Улыбчивые люди приносят мне этот журнал каждую субботу, и всю неделю я заворачиваю в него свои завтраки. У меня есть любимая фраза из одной их научно-популярной статьи: «Иегова Бог устроил мир так, что точка замерзания воды приходится на ноль градусов Цельсия».
Кроме того, хоть об этом не пишут в «Пробудись!»КБ, Иегова Бог устроил, что речка Лопань протекает прямо под общежитием нашего института. Подрастающее поколение профессионалов бросает в эту реку пищевую жесть и пакеты с мусором. Не знаю, зачем я здесь это рассказал. Однажды, под выселение, мои друзья выкинули туда же телевизор. С восьмого этажа, на удлинителе, и, говорят, некоторое время в полете он продолжал показывать. Говорят, это было сюрреалистично. Что касается подрастающего поколения профессионалов, то вспоминаю, один наш преподаватель успокаивал: «Не бойтесь, что молодые будут знать больше вас. К тому времени, когда они придут на работу, вы должны стать начальниками». Я стал — и теперь с ужасом жду прихода этих ублюдков. Радуюсь, что приходится делать всё самому.
Минут двадцать ещё сидеть. Нет, минут двадцать пять.
Вадик всегда снимает трубку после пятого гудка. После пятого гудка двери восприятия отворились и я сказал:
— Ну что, идеолог? Выкристаллизовал свои придумки?
— Чего? — спросила трубка.
— Снёс яички, говорю?
— Ага… — сказала трубка голосом Вадика. — В рожу хочешь?

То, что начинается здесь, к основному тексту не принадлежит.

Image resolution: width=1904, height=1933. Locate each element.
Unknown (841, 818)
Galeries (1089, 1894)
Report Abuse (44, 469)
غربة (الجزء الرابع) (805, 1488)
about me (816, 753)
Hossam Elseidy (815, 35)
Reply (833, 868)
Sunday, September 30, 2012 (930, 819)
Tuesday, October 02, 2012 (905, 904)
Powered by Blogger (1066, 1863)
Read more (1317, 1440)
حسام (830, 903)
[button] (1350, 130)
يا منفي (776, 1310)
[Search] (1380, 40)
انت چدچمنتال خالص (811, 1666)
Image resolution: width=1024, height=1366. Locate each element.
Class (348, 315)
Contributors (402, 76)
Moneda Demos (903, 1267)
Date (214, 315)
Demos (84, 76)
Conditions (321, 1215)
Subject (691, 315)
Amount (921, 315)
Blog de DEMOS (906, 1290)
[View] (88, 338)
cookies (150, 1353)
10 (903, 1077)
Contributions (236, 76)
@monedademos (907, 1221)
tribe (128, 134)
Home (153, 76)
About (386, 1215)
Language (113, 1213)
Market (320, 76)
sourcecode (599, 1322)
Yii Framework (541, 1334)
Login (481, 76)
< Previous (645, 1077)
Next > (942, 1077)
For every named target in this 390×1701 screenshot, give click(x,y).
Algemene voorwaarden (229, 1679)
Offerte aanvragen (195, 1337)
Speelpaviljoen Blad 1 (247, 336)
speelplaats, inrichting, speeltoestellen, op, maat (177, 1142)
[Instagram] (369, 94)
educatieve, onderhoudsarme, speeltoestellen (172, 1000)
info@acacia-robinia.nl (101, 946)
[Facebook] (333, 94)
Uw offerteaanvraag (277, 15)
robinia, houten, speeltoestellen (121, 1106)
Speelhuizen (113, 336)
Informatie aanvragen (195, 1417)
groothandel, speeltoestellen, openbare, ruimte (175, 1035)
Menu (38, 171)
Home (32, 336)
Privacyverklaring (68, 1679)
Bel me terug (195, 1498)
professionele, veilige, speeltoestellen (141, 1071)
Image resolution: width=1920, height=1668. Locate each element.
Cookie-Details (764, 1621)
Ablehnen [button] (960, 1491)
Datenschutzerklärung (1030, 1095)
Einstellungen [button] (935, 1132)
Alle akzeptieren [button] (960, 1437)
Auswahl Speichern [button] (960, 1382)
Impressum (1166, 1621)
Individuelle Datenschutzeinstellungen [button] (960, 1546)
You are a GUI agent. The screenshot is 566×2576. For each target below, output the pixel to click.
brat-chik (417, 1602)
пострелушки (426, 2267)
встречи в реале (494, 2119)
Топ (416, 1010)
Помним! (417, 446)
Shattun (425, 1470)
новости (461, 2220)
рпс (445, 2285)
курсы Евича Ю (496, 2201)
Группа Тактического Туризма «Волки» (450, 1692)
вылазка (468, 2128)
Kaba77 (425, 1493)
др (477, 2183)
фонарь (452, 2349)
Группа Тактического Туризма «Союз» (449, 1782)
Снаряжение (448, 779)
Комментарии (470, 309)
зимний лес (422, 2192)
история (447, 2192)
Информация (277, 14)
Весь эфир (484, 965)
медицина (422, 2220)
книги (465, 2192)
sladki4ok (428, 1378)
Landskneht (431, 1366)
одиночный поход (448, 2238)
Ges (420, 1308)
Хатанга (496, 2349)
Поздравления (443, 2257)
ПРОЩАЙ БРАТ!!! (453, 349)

— Ты, это, чайничек-то поставь, — сказал я. Двери восприятия возмущённо захлопнулись.
2. Автобус
Путь к дому Вадика никогда не занимал у меня много времени, за исключением двух случаев. Случай первый: я шёл к Вадику, сильно задумался, а перепутавшие ноги повернули с приятной дороги на привычную — таким образом я оказался на автобусной остановке. Продолжая быть сильно задумавшись, я довольно долго ждал автобуса и довольно обрадовался, когда остановился какой-то левый2. Я сел.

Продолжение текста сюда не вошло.